Source extract —
──────────

“If you can’t fill the fridge properly then I’ll have to do it,” said her mother hauling out all of the newly placed groceries and replacing them her way: the “proper” way.
“It was so difficult,” said her daughter. “I tried to help but nothing was ever good enough. If I left a coffee cup on the counter for one second after I’d finished drinking, my mother would shout: ‘Who left this here? How many times have I asked people not to leave dirty cups around?’”
Such scenarios come up regularly in my psychotherapy practice, among clients who suffer from low self-esteem, anxiety, depression and even OCD.
They had one parent who insisted on the family home being ultra-clean and who would rage if anything was out of place or if there was so much as a mark on the wall.
It is hard to fight such fastidious behaviour (and impossible for small children). Cleanliness is synonymous with godliness, as the saying goes. Indeed, challenges to tidying tyrants are met with accusations of “slut” and “lazy”. The behaviour is even sometimes known as “cleaning perfectionism”, the latter word carrying a root that suggests exemplary behaviour.
Clearing up is having a moment. The sweeping success of Marie Kondo's book, The Life-Changing Magic of Tidying, is testament to that. And television series indicate that clearing clutter and grunge leads to happiness – and to a certain degree it does.
Research has demonstrated how a tidy space equals a tidy mind; one study at Princeton University, for instance, concluded that a cluttered environment makes it difficult to focus on a task.

──────────

Dataset records —
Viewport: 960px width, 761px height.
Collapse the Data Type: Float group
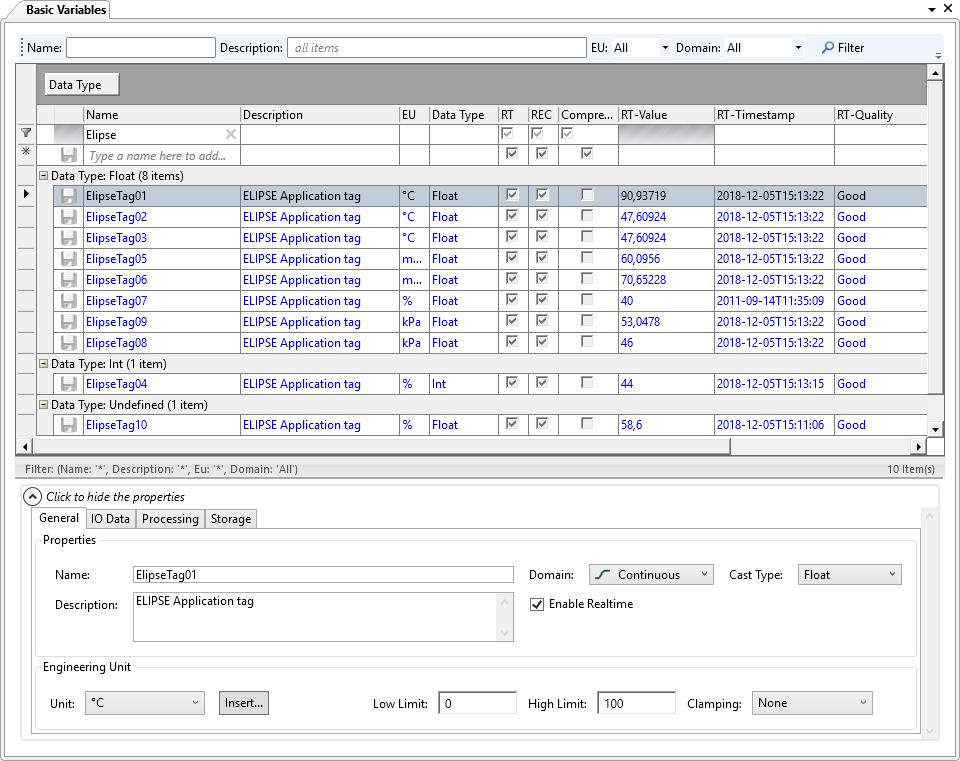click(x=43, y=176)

──────────

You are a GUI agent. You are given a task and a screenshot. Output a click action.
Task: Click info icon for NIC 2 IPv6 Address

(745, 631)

──────────

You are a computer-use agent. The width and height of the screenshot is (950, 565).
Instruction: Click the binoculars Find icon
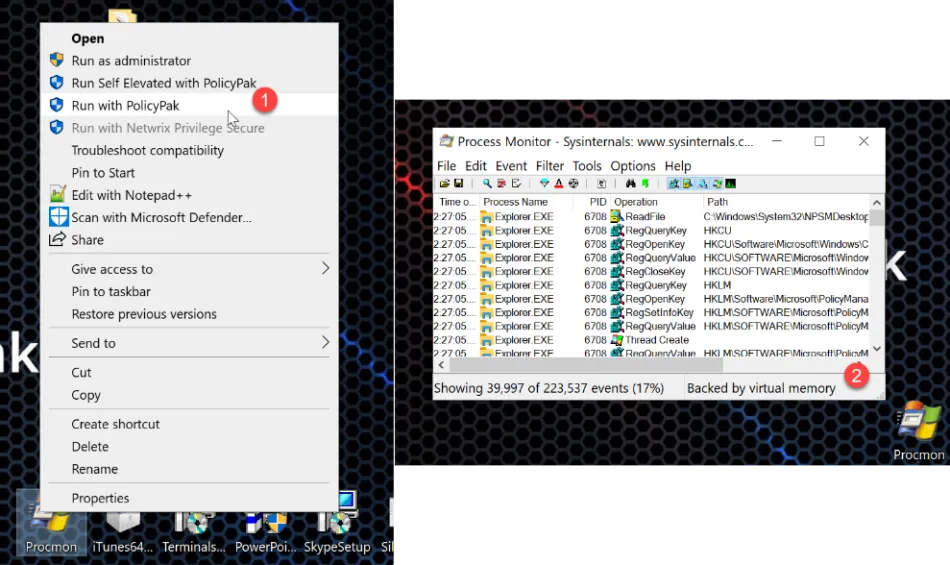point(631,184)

──────────

Problems and tasks —
• A. Could you repeat, word for word, the cleaning perfectionism passage between "Clearing up is" and "focus on a task.", inclusive?
• B. Could you carry on the cleaning perfectionism passage from where it stops?

Answer set —
• A.
Clearing up is having a moment. The sweeping success of Marie Kondo's book, The Life-Changing Magic of Tidying, is testament to that. And television series indicate that clearing clutter and grunge leads to happiness – and to a certain degree it does.
Research has demonstrated how a tidy space equals a tidy mind; one study at Princeton University, for instance, concluded that a cluttered environment makes it difficult to focus on a task.

• B.
Hoarding
And I do have clients at the other end of the cleaning spectrum. One of them lived with a single father who threw nothing away which made life feel chaotic for her. She would retreat to her room to escape the chaos, something she still does when life gets difficult. Another client had a difficult childhood with a mentally ill mother who struggled financially. They constantly moved from home to home. This client now collects the types of things she was deprived of as a child and, in the process, is building a “secure” nest of her own. Her partner calls it hoarding.
What manifests as immaculate is a home steeped with anxiety, where it is impossible to relax
So the extreme ends of the cleaning spectrum tend to indicate and reflect a state of mind. At the ultra-cleaning end, those who insist on an immaculate home have often had a chaotic existence as a child, and the obsessive need for order is their way of trying to control their world. The home is the perfect sphere for this, being personal fiefdoms where we can decide the rules. Obsessive cleaning can also be, of course, learned behaviour.
A parent’s need for relentless order has a negative effect on children and the compulsive cleaner’s partner. What manifests as immaculate is a home steeped with anxiety, where it is impossible to relax. To maintain a spotless home, the perpetrator must either spend a tedious life constantly cleaning or exert control. They must force others to tidy up to keep the perpetrator “happy” and instruct children not to make any mess or disturb anything.
The classic cases – and I have had clients who have suffered from this – are abused wives who are told they are not good enough despite hours of cleaning. But, in my practice, the compulsive cleaners are equally split between men and women.
Children
The effect on their children is to feel that they are inadequate; and they carry this low self-esteem into their adult life. They also tend to be anxious; they are on high alert around other people’s feelings in order not to upset them and, in the case of one client, they suffer from OCD themselves, having absorbed a sense of the world being a dirty place.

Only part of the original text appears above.